The main limitations of our results originate in the very nature of the question at study and the absence of an operationalized construct or gold standard for evaluating resilience. The different interpretations of the construct contribute to the complexity of its conceptual mapping, as has been pointed out by others [26, 27]. Our study findings highlight that measuring levels of resilience requires a broader approach. For example, Ghimbulut and Opre used mixed methods to develop a measurement instrument that was relevant to their environment in Romania [28]. However, while more individualized approaches may increase local relevance, they can make interpretability of results even more difficult across studies. If the construct of resilience is to have value for prevention and health promotion, one would hope that scales would at least have some level of concordance with who is identified as at risk by each scale.
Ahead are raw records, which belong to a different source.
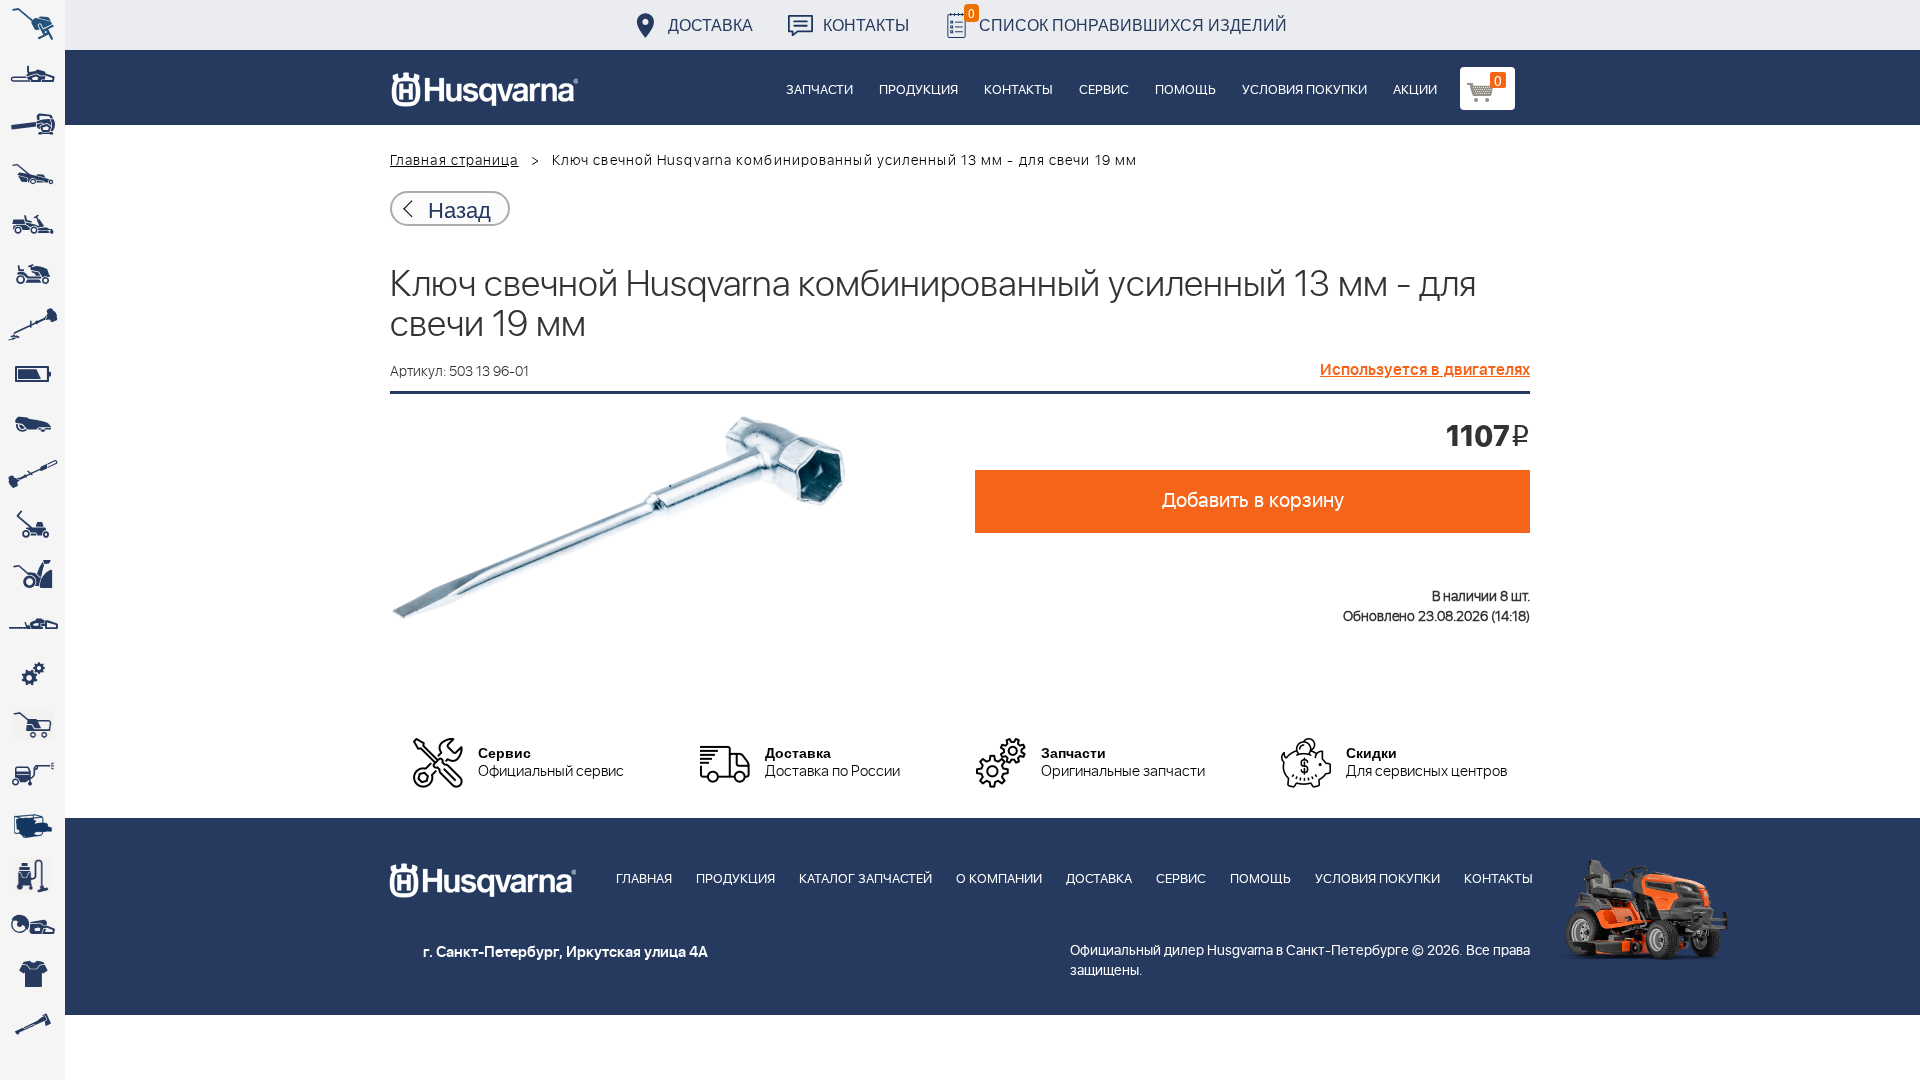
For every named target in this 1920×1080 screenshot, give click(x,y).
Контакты (866, 24)
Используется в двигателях (1425, 370)
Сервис (1104, 90)
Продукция (918, 90)
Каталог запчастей (865, 879)
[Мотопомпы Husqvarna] (32, 825)
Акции (1415, 90)
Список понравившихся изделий (1127, 19)
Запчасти (819, 90)
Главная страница (454, 161)
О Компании (999, 879)
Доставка (710, 24)
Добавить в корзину (1253, 501)
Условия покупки (1304, 90)
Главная (644, 879)
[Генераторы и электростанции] (32, 725)
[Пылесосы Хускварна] (32, 875)
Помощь (1185, 90)
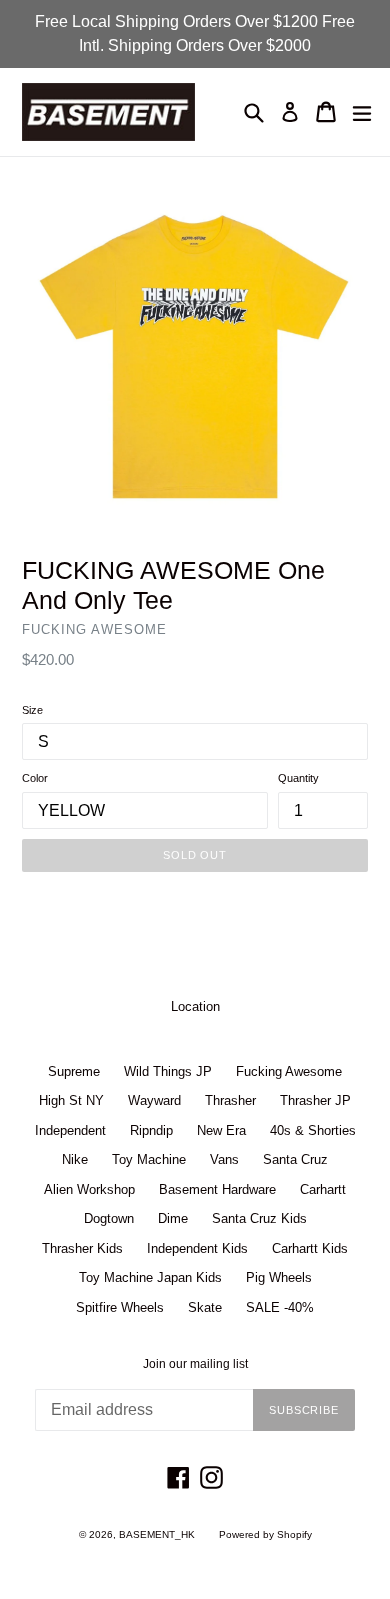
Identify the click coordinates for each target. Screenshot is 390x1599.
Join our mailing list (195, 1364)
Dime (173, 1218)
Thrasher (230, 1100)
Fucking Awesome (289, 1071)
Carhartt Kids (310, 1248)
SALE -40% (280, 1307)
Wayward (154, 1100)
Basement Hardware (217, 1189)
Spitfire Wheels (120, 1307)
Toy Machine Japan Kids (150, 1277)
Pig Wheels (279, 1277)
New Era (221, 1130)
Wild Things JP (168, 1071)
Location (195, 1006)
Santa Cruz (295, 1159)
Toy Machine (149, 1159)
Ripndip (151, 1130)
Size (32, 710)
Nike (75, 1159)
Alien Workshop (89, 1189)
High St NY (71, 1100)
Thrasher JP (315, 1100)
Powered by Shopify (265, 1534)
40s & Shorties (313, 1130)
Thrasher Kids (82, 1248)
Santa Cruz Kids (259, 1218)
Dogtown (109, 1218)
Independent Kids (197, 1248)
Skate (205, 1307)
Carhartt (323, 1189)
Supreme (74, 1071)
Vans (224, 1159)
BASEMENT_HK (157, 1534)
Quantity (298, 778)
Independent (70, 1130)
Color (35, 778)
In the absence of a more operationalized resilience construct, studies that include resilience scales should consider including a more in depth understanding of what aspects of the construct are being measured, and ideally, how they relate to meaningful variables in the population at study (for example, well-being or risk of illness, etc.). This strategy could aid in finding consensus on what aspects of the resilience construct are reliably measurable and assist in interpreting resilience scale scores when implementing mental health promoting interventions.